Southwest Chief reroute - Amtrak Chief leaving Chicago, with Willis Tower in background

UPDATE September 9, 2014: A Federal "TIGER" transportation grant has been awarded to preserve the current Southwest Chief route through northern New Mexico, a portion of southern Colorado, and western Kansas.

However, the total of this grant and other contributions does not come close to estimates given to keep the route running over the next 10 years. There are huge delayed maintenance issues in the currrent situation. For safety sake, these have slowed the maximum speed the Chief can operate in some areas to below normal passenger train speeds.

Nevertheless according to Chris Loveless of KRDO in Pueblo CO, "As part of the grant application, Amtrak committed to continuing the existing service for twenty years and BNSF has agreed to maintain the new rail for twenty years."

This original post:

Amtrak’s Southwest Chief has become threatened as never before.

Can you imagine the Chief, one of the most scenic Amtrak trains, suddenly stripped of all of its best scenery?
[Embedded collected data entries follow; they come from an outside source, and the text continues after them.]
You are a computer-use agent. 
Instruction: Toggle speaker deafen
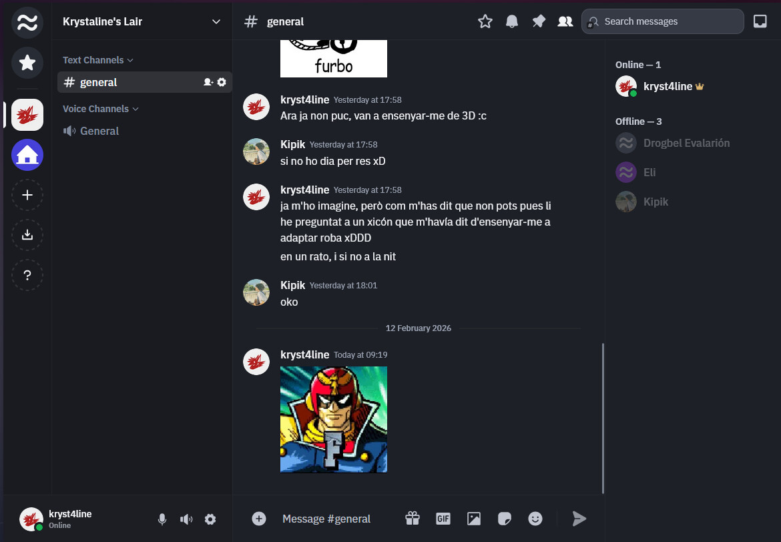click(186, 519)
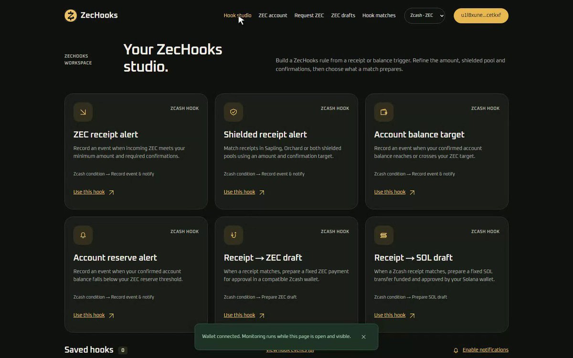This screenshot has width=573, height=358.
Task: Use the Account balance target hook
Action: [x=394, y=192]
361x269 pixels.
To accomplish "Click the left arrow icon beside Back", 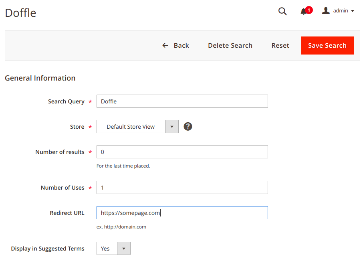I will coord(165,45).
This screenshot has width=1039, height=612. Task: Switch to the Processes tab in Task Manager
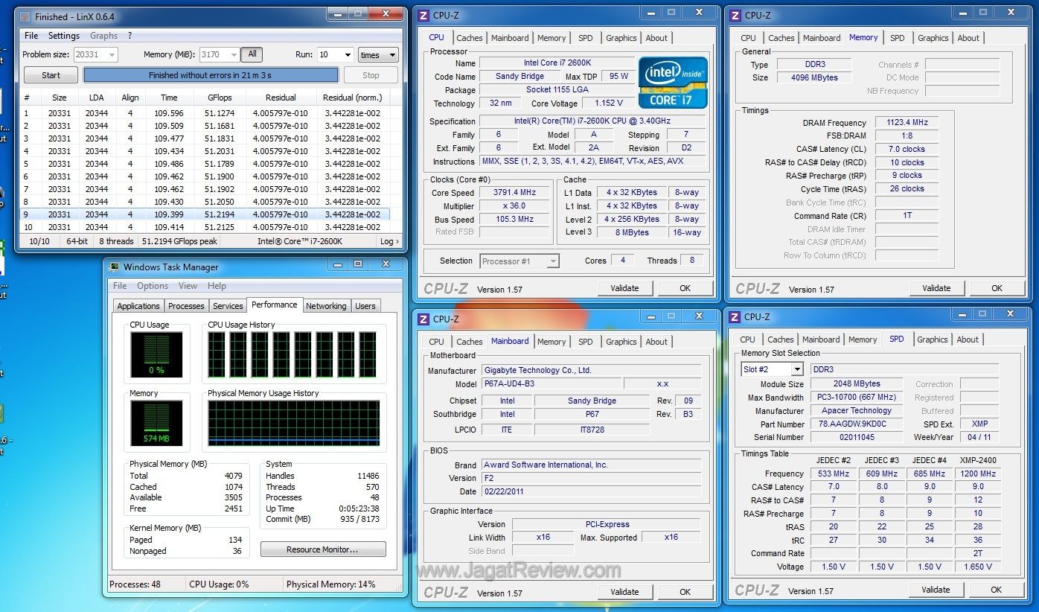pyautogui.click(x=186, y=306)
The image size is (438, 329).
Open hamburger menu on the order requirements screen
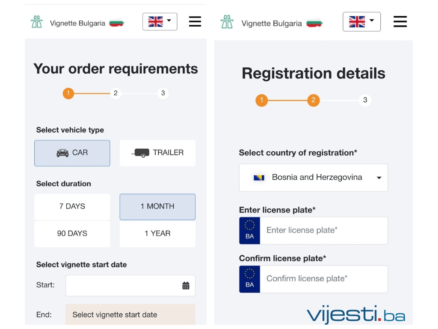pyautogui.click(x=195, y=21)
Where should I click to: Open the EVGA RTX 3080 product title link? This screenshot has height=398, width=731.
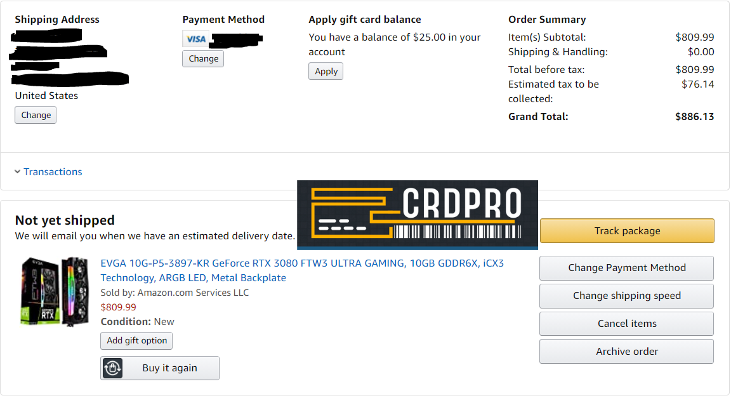(x=302, y=270)
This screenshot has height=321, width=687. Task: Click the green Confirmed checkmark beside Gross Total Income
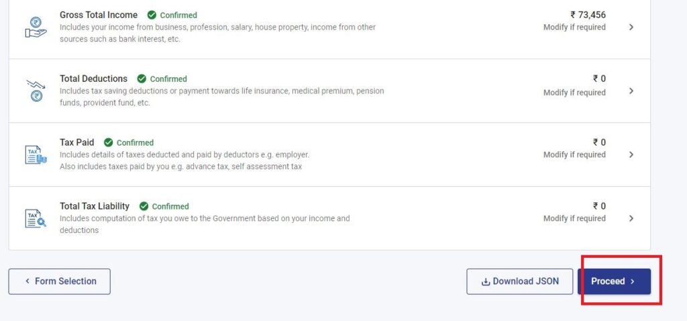(x=152, y=15)
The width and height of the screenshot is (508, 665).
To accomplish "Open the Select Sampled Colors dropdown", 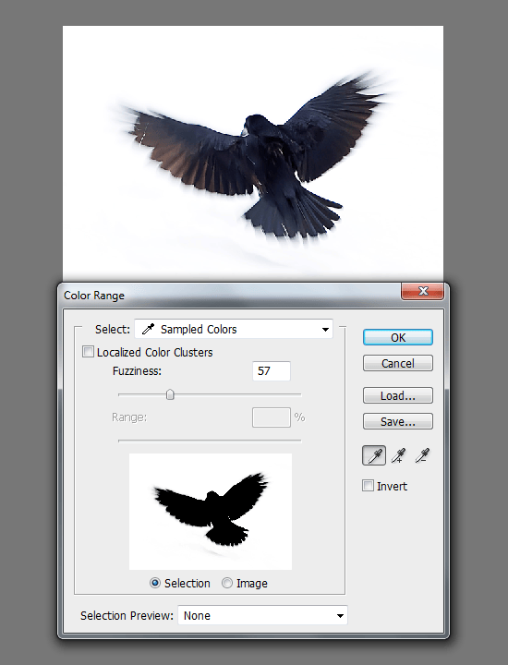I will pyautogui.click(x=234, y=329).
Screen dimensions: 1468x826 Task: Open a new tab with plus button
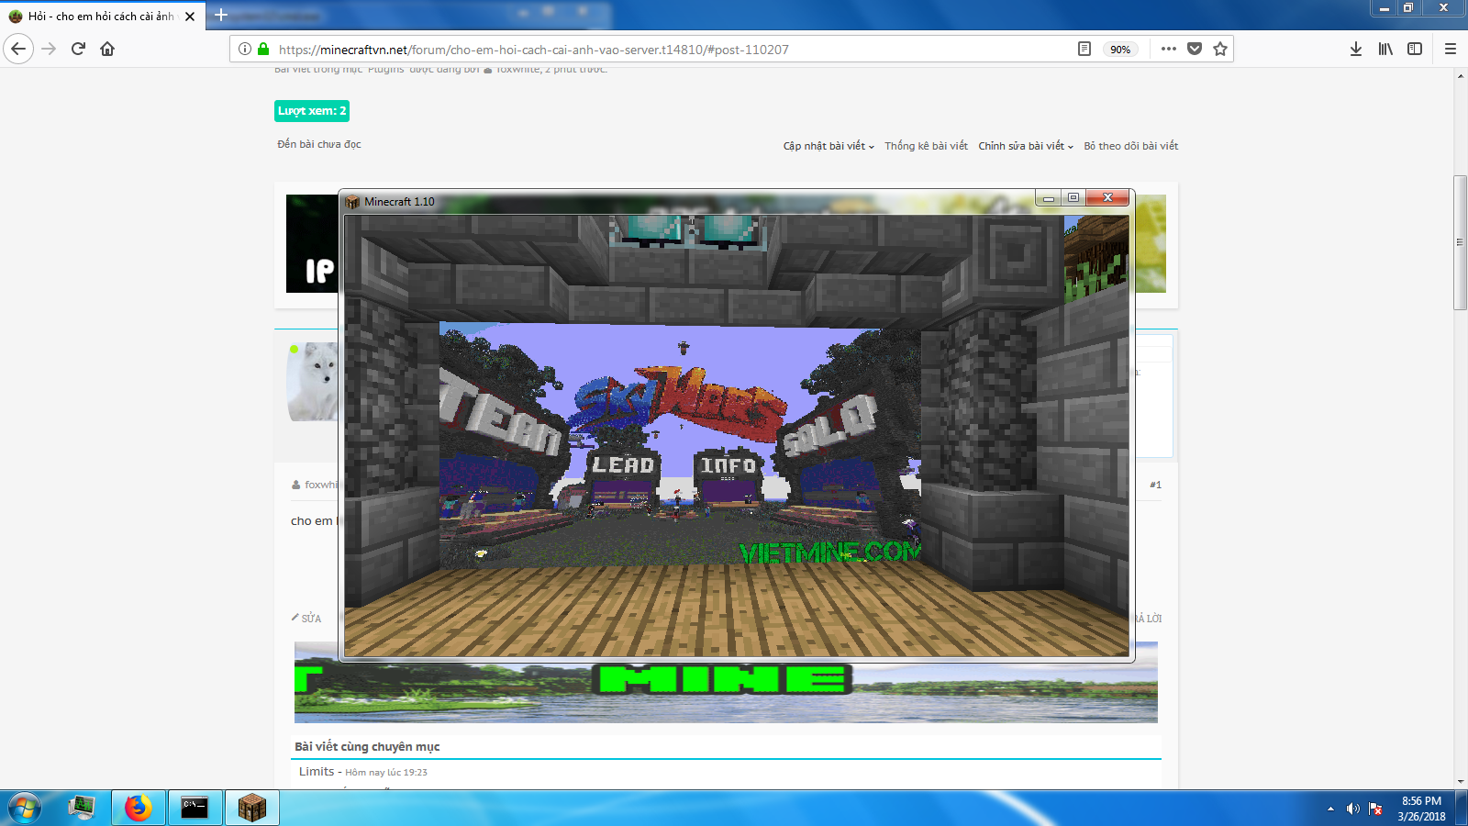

What that would do to its ridership?

Sadly, that is exactly what will happen if Amtrak does not handle the transition well when the train moves to a new routing.

Here, I propose ways to keep one of America’s premier trains sublimely scenic and to make it even more popular.

Image above: This outstanding photo © by Mark Hinsdale shows the Chief departing Chicago Union Station on September 9, 2012.


At any moment, operating conditions through the rugged mountains of northern New Mexico and southeastern Colorado could terminate Amtrak Chief service.

If not immediately, Amtrak will almost certainly have to move the Chief to a southern route between Albuquerque and eastern Kansas when its agreement to use the current line expires in 2015.

This southern route avoids stunning scenery, to put it mildly.

If Amtrak schedules its new routing in the same way as the current one for maximum same-day connections at Chicago, the Chief will become in my opinion the least compelling long-distance train in the western United States.

Until now, the striking southwestern panoramas of Arizona and New Mexico have strongly motivated travelers to take the Chief. That could unfortunately change.

Toward a better Amtrak Southwest Chief

View from Flagstaff, AZ Amtrak station

Above: Flagstaff’s Amtrak station used by the Chief brings you into the heart of its historic downtown, with old Route 66 behind behind the vehicles. Humphreys Peak, the highest mountain in Arizona, rises beyond.

Unlike now, the proposed schedule puts you in Flagstaff during daylight all year. © Flagstaff Convention & Visitors Bureau.

I propose a Southwest Chief schedule with three major goals:

  • Making the Chief experience even better by scheduling more great scenery during daylight, in spite of its reroute.
  • Preserving most same-day connections between the southwestern and eastern United States.
  • Making those connections more dependable than existing ones, in order to increase customer satisfaction.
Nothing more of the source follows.